糖尿病とビスファチン


本連載でも、いろいろなアディポサイトカインが登場してきました。アディポサイトカインとは脂肪細胞から分泌されるサイトカインのことです。古くは脂肪細胞は、単なるエネルギーの貯蔵庫でたいした働きはしていないものと考えられていましたが、さまざまなアディポサイトカインを分泌し活発に活動していることが明らかにされてきました。比較的最近発見されたアディポサイトカインに「ビスファチン」というものがあります。

これは、「内臓脂肪由来アディポサイトカイン」の英訳(visceral fat derived adipocytokine)から命名されています。その名の通り、「内臓脂肪」より分泌されています。皮下脂肪からも多少分泌されているようですが、内臓脂肪からの分泌が圧倒的に多いとされています。

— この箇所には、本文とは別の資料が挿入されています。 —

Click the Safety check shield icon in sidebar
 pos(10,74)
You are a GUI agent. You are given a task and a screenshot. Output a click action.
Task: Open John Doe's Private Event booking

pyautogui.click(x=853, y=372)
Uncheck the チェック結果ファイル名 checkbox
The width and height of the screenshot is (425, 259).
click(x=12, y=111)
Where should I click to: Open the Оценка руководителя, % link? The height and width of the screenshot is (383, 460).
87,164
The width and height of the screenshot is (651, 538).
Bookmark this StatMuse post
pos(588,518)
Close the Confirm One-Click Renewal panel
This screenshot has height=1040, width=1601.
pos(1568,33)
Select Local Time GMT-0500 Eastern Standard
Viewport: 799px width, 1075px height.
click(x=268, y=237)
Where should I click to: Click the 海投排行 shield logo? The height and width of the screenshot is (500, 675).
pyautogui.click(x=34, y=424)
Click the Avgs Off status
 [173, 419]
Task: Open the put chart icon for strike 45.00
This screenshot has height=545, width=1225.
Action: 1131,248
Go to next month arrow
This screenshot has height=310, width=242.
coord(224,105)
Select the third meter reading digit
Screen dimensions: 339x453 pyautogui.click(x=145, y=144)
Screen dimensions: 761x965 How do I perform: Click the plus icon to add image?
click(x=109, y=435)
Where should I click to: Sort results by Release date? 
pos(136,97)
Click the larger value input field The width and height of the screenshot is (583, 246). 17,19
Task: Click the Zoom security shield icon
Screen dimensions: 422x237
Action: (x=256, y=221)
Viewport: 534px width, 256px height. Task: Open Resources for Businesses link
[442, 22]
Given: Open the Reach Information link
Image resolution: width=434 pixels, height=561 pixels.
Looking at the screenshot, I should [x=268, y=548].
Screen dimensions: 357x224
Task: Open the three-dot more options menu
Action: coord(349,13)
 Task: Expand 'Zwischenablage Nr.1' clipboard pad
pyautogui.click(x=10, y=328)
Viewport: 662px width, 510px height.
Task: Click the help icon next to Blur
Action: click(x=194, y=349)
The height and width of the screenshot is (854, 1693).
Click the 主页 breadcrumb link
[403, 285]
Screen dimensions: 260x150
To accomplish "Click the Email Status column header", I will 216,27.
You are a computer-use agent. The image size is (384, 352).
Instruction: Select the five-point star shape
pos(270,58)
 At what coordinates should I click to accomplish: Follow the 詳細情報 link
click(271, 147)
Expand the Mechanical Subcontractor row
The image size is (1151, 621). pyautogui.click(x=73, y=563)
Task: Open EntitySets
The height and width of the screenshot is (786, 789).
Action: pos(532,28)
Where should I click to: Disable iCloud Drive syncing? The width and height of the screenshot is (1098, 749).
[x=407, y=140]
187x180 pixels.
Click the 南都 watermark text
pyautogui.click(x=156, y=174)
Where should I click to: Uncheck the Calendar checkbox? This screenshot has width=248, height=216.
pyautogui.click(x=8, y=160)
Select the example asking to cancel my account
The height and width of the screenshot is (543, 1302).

CTスキャンで、腹部の内臓脂肪の量と、血液中のビスファチンの濃度は、よく相関します。内臓脂肪が多いほど血液中のビスファチン濃度が高いのです。これは、マウスでも人間でも確かめられています。

また、ビスファチン自体は、インスリンのような血糖値を下げる作用もあるといわれています。インスリン以外で血糖値を下げる因子は今までほとんど知られていませんでした。 さて、このビスファチンは何か薬として使えるのでしょうか。また、血中濃度を測ることにより、診断や治療に役立つのでしょうか。

まだ、研究が始まったばかりで、確実なことはまだわかりません。しかし、遠くない将来臨床的に何らかの形で糖尿病の診断や治療経過の指標として臨床応用されるかもしれません。